きまぐれ熊

NOPE/ノープのきまぐれ熊のレビュー・感想・評価

NOPE/ノープ(2022年製作の映画)
4.0
何回か見ないと分かんないなこれ。
表面としてはUFOに襲われるホラー映画として作ってあるだけに、そこだけでも楽しめる。けど、結局あれなんだったの?って要素がかなり多くて、そこを繋ぎ合わせると裏面のストーリーが見えてくるって感じの構成っぽい。
さすがジョーダンピール監督。ホラーの裏に別の要素を載せる事で毎回独特な味のする映画になってる。

ただ、シンプルにUFO映画としてみても、造形や音の演出が飛び道具寄りなので何が起きるか予想できず、純粋にアイディアが面白くて入り込めました。結局、襲われるまでが1番怖いので、そこのアイディアが上手いのでかなり引っ張られる。でも1番怖かったのはUFOじゃないっていう変な映画。

監督自身何回も見返してほしいって言ってるだけに、各要素の意味や対比が俯瞰で見返さないと分かりづらい形になってる。

兄妹とUFOの対決映画として見た場合、一見意味のわかんない要素で拾えたものをピックアップしてみる。

•そもそもチンパンジーのくだり何?
•襲われたリッキーはどうして後生大事にコレクション部屋なんて作ってるのか?
•そもそもあのショー何やってるの?
•リッキー同様、襲われた共演者の女の子がなんであのショーに参加してるのか?
•冷静だったホルストが最後になんで暴走したのか?


以下、ネタバレありで感想と考察。


チンパンジー、色々示唆はあるだろうけど、まずはシンプルにUFOが野生動物の様な何かであるっていう説明。と、恐怖そのものであるゴーシュがリッキーにとってはどういう存在だったかっていうのが重要。
あとは人種と資本主義の要素とかあるけど、比喩が満載。というよりこのショーのシーンに映るものほぼ全て何かの対比か比喩で埋め尽くされた設計なんじゃないか。
コレクション部屋作ってるくらいだから、忘れたいとか思い出したくもない思い出になってないのが不思議なところ。恐怖として刻み込まれているのは間違いないんだけど、それと同時に体験として脳を焼かれてしまったのかな〜って気がする。だから反芻し続けてしまう。ホラー映画を観る我々と一緒。
あのショー、UFOに馬喰わせてたってことでいいんだよね?そんな事やってなんで広まってないの?っていう疑問はあるけど、初回だったのか複数回目だったのかは分からないけど、劇中では敢えなく失敗。でもあの表情を見るにスリルジャンキーになってたんだと思う。
女の子も同様。恐怖に脳みそ焼かれてる。トラウマだったらまず来ないし、番組を思い出す共演者とも会いたくないのでは。UFO来た時嬉しそうな顔してるし。
ここまでくるとホルストが暴走したのも理解できる。功を焦ったんだな。UFO騒動を1番楽しんでそうだったエンジェルとの分水嶺は、恐怖に対する受け止め方かな。

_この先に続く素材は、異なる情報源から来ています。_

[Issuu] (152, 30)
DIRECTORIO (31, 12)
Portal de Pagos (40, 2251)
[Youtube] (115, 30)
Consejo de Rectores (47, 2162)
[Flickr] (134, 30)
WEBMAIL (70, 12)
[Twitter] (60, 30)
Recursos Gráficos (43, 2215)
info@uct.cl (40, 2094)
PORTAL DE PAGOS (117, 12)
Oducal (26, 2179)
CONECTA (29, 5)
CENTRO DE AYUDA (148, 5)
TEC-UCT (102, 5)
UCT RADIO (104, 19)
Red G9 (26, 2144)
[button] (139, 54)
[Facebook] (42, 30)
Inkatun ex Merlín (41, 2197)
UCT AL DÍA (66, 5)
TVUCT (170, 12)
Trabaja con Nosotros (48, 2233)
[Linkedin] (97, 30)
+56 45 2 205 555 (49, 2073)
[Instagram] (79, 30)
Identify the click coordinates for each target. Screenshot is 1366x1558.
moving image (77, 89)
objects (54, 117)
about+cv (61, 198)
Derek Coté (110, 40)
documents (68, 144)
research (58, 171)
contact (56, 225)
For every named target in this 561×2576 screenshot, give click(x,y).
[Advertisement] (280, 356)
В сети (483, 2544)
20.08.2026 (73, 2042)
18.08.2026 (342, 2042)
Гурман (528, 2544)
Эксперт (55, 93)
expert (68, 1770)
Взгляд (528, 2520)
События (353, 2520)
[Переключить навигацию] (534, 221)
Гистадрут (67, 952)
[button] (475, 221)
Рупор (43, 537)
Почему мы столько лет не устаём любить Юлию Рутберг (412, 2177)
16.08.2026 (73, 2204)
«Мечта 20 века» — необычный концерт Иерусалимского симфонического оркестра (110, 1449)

UFOといえば未知の象徴だけど、チンパンジーを出すことによって、恐怖についての映画なんですよって絞ってるんだと思う。
野生動物として見てみても、ホルスト、エンジェル、エム、OJで向き合い方というか各々でテーマが違う。OJがGジャンって名付けるのも考えてみれば絶妙だ。乗りこなしてみせるって決意表明でもありながら、エムへの目配せなんだよね。
エムはエムで牧場の後継ぎとしてのコンプレックスが父親にある。かりにUFOじゃなくて、父親が落馬して死んだようなものと捉えると、エムの牧場に対する複雑な想いは意外とスッキリ分かりやすかったりする。

UFOは第二形態が良かったな〜。凧とクラゲを合わせた様な無機質な見た目なのに内臓のグロテスクさを想像させる造形。スプラッターに振ろうと思えばいくらでもやれそうなのに、表面的には見せず想像させるっていうのが品がある。そういう意味でもチンパンジーのシーンは暴力性や血を想像させるいい示唆になってるんだよな。
あと、監督によるとエヴァの使徒を参考にしたとか。言われてみれば新劇場版の使徒シリーズの無機物と有機物が融合した生理的嫌悪感がまさにそれだわ。

あとラストシーンのOJ、out yonder(
向こう側)って書いてある看板の奥に居るので、OJが死んでいる示唆なんじゃないかと思う。これからも見守ってるっていうハンドサインにも意味が付くし、オチとしてはかなり綺麗。
ただ乗ってる馬がラッキーなんだよな...。ゴーストだったら明確に死んでると思うんだけど、あえてボカしてるんだろうか。